Dan SerfatySenior Staff Software Engineer at Samsung Strategy and Innovation Center

The Future of SAMI: Docker, Mesos and Reactive

SAMI is pushing the boundaries of IoT platforms and is the ideal choice for developers building solutions with connected devices. The platform is being used by a variety of developers, from small startups that decided to fully build their product on top of SAMI to accelerate their go-to-market time, to larger Samsung internal groups or large external companies that are testing new services based on SAMI, for the scale, security and robustness it brings to the table.

Today, many SAMI developers come up with brilliant ideas for new devices that digitize our physical world, and to capture existing or new signals that have never been available in digital form. The SAMI team also has seen many experts coming up with new services that compute and mashup that new data, and transform it into “small data” that they put in the hands of consumers, thereby providing them with insights and predictions, never seen before.

Earlier this summer, the SAMI team blogged about its embrace of containers and its highly available Mesos cluster that abstracts resources at the datacenter level. The SAMI team continues to aggressively build new platform functionality with Play, which fits very well with this model for stateless services, easy to deploy on a microservices architecture.

We can run Play as-is, it’s very simple to deploy, and we don’t have to install Tomcat or any server container. In the world of containers and resource allocation with Mesos, the fact that it’s a simple drop of a package that you can start right away without any complexity is a good point because it simplifies your operations for a container.

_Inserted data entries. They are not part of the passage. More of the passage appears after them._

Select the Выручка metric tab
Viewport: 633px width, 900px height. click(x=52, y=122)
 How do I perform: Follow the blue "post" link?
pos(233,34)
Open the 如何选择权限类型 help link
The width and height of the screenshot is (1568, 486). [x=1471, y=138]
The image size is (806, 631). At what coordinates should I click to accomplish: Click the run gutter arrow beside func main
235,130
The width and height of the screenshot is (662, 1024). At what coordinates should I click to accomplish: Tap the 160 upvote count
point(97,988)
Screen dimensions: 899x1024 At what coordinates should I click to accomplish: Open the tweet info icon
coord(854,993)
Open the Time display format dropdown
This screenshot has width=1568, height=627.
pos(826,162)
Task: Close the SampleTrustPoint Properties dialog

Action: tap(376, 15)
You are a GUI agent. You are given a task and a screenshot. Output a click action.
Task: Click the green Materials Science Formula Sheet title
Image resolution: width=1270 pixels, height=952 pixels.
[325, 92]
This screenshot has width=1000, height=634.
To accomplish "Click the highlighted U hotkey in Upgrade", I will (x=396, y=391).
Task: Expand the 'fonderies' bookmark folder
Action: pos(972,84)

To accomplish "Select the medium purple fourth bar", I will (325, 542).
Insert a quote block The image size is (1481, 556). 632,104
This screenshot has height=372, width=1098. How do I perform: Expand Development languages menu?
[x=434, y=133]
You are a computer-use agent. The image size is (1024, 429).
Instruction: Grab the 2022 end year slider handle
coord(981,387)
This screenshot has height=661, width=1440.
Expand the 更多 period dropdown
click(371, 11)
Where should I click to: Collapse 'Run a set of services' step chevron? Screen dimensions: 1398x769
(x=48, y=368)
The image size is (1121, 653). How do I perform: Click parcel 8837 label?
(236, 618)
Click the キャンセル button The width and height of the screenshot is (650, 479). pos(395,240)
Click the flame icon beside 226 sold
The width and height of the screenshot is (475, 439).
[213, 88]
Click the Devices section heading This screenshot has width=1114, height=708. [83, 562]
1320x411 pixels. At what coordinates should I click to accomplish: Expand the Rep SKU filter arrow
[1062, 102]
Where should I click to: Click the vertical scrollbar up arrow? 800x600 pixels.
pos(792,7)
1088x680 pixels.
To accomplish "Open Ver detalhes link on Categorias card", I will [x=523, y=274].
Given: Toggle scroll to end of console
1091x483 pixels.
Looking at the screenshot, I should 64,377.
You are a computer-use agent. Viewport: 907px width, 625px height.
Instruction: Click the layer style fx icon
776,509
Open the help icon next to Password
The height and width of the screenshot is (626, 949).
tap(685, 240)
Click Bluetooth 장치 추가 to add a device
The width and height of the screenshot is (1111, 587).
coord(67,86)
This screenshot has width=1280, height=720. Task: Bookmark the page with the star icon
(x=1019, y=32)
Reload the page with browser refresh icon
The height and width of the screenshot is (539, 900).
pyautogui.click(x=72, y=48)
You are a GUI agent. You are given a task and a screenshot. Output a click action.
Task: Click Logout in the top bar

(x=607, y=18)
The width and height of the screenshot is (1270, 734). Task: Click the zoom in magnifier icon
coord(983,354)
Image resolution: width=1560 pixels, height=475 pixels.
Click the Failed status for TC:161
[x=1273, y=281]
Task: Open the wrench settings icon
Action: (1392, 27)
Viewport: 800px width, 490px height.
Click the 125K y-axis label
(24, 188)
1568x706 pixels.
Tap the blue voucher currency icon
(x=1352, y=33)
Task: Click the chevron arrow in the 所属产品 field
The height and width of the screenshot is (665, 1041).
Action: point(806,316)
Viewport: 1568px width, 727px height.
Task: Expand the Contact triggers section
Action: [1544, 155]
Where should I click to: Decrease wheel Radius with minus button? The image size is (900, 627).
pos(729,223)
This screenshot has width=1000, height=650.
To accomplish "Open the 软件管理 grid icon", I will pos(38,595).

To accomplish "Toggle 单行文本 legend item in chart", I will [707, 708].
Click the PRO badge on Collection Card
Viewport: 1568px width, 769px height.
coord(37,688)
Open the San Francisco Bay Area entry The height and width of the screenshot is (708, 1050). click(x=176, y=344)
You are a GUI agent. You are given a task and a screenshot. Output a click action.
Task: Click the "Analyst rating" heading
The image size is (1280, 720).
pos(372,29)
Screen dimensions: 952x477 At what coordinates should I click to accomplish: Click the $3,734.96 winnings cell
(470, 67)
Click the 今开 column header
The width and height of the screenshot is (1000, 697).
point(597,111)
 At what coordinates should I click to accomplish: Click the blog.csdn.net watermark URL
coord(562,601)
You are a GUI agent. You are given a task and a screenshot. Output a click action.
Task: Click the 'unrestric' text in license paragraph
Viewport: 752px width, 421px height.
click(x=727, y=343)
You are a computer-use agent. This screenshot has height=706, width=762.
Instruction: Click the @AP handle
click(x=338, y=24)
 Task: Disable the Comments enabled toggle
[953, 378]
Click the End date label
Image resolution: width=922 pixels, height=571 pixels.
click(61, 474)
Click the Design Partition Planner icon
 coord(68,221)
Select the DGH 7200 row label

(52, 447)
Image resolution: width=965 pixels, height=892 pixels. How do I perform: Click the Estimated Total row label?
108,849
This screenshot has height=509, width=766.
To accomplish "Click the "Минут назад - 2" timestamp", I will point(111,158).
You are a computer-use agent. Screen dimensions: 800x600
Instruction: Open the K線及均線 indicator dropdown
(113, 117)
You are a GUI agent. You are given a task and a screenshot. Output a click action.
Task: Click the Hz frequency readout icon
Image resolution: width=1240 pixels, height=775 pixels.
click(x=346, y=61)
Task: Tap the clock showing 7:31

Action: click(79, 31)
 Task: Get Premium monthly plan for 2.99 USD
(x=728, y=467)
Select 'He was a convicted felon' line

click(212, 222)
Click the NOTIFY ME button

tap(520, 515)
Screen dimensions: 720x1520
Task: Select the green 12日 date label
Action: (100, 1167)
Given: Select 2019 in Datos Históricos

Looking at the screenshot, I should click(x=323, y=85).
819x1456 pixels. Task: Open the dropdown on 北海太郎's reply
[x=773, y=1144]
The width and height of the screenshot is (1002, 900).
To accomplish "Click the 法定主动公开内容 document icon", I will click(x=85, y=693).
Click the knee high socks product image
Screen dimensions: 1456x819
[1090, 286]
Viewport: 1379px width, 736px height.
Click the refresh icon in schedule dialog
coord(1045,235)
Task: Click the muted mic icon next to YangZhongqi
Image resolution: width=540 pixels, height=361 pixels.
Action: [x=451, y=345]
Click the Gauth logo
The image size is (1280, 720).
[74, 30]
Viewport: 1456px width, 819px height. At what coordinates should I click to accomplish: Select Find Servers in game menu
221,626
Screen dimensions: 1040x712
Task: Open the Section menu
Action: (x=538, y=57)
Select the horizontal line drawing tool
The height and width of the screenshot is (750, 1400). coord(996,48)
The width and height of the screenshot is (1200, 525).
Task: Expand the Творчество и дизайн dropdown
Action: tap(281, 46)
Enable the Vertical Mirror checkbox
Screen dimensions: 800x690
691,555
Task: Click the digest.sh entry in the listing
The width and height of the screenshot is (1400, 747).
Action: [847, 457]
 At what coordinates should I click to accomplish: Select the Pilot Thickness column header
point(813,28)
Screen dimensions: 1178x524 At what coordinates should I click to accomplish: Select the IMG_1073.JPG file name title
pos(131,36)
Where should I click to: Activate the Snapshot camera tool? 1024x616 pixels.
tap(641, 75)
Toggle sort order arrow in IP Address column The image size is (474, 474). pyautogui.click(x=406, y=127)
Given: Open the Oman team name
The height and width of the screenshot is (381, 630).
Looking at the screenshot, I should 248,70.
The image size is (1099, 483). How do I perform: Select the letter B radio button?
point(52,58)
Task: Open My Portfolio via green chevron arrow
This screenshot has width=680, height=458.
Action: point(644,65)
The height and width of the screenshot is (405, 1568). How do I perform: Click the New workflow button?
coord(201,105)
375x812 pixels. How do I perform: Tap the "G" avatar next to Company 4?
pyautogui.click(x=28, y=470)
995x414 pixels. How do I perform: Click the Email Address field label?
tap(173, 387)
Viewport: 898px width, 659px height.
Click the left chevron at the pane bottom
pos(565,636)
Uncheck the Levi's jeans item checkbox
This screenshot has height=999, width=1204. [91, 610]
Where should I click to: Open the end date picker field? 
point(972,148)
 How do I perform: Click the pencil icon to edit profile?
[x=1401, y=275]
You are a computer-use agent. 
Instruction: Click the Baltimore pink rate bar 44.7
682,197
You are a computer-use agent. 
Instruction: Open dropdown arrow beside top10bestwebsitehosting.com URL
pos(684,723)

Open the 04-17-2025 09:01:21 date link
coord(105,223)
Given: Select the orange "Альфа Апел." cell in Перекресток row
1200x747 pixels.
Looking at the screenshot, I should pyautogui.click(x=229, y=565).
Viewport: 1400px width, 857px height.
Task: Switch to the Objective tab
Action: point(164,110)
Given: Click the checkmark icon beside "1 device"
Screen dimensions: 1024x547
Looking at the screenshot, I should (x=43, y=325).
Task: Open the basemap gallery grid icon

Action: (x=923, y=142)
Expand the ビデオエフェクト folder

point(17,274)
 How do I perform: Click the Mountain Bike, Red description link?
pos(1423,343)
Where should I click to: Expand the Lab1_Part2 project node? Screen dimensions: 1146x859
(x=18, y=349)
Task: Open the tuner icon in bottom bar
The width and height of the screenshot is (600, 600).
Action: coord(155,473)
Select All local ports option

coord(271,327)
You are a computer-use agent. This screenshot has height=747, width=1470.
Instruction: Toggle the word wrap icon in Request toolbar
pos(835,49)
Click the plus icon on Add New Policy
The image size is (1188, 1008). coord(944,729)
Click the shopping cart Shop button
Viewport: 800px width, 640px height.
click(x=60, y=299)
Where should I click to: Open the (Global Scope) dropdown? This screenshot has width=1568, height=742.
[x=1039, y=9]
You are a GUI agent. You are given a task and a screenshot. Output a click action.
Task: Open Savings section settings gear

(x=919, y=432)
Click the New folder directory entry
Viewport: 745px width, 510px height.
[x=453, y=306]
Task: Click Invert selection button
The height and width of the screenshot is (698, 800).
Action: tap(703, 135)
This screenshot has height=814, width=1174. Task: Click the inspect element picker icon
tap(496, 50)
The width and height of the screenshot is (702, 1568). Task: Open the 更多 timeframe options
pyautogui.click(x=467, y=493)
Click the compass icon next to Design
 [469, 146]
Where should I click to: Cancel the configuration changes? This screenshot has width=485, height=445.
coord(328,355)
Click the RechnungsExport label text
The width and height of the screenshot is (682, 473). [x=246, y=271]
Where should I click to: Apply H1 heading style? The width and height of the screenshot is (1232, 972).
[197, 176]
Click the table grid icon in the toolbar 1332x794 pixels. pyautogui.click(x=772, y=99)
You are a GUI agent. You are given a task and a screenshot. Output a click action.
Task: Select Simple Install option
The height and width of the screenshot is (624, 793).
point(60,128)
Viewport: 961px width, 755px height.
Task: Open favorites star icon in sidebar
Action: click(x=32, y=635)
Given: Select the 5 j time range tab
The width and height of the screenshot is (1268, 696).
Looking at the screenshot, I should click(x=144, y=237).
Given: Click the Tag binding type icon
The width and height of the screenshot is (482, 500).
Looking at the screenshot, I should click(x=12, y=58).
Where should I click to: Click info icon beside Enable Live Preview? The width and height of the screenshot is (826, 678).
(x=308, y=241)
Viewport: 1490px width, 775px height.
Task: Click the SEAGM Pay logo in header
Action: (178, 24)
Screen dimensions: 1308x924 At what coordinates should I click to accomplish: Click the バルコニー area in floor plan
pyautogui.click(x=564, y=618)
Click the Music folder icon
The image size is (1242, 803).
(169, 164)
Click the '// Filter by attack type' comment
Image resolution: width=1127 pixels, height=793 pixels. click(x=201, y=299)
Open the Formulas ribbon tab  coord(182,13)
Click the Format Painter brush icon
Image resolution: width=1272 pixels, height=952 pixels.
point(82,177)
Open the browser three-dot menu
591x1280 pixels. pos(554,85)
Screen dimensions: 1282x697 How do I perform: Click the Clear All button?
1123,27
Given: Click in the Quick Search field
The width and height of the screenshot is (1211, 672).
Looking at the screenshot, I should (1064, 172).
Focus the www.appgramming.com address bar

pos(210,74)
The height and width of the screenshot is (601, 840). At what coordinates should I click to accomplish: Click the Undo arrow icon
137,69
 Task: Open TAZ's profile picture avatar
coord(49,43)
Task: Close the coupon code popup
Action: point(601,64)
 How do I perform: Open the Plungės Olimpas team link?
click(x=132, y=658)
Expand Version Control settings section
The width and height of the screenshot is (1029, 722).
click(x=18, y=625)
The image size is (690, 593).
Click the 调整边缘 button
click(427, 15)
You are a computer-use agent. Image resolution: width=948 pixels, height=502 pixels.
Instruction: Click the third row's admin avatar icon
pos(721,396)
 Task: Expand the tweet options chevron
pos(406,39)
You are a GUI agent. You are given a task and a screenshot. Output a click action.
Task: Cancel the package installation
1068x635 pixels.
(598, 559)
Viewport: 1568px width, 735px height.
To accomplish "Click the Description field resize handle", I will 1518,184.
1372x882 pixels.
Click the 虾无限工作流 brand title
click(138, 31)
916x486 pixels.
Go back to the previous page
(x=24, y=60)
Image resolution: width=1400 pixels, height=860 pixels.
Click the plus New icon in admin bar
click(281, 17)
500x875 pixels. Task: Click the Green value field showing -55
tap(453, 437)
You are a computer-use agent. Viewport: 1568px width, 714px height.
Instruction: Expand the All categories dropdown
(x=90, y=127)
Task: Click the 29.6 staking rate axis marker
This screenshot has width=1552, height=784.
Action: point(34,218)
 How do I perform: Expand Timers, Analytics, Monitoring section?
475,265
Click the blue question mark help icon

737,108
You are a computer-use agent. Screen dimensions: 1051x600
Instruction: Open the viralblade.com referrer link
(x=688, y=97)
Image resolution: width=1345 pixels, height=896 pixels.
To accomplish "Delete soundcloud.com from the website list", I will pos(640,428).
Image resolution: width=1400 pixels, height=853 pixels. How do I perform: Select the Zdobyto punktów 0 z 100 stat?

Jerome DubreuilSenior Director Engineering, SAMI Platform at Samsung Strategy and Innovation Center

Today developer adoption of the SAMI platform continues to grow rapidly. Individual devices in the Smart Home category submit messages in the hundreds-per-day range, while clients in the Smart Health category submit up to millions of messages per day (from devices capturing ECG, for example). The Reactive characteristics of SAMI’s application infrastructure, enabled by Lightbend technologies at the core, have allowed the SAMI team to continue to execute its original vision for abstracting a data layer for IoT developers. By allowing SAMI to do the heavy lifting with large volumes of device data, IoT developers are freed to focus on the unique value they are creating for their users.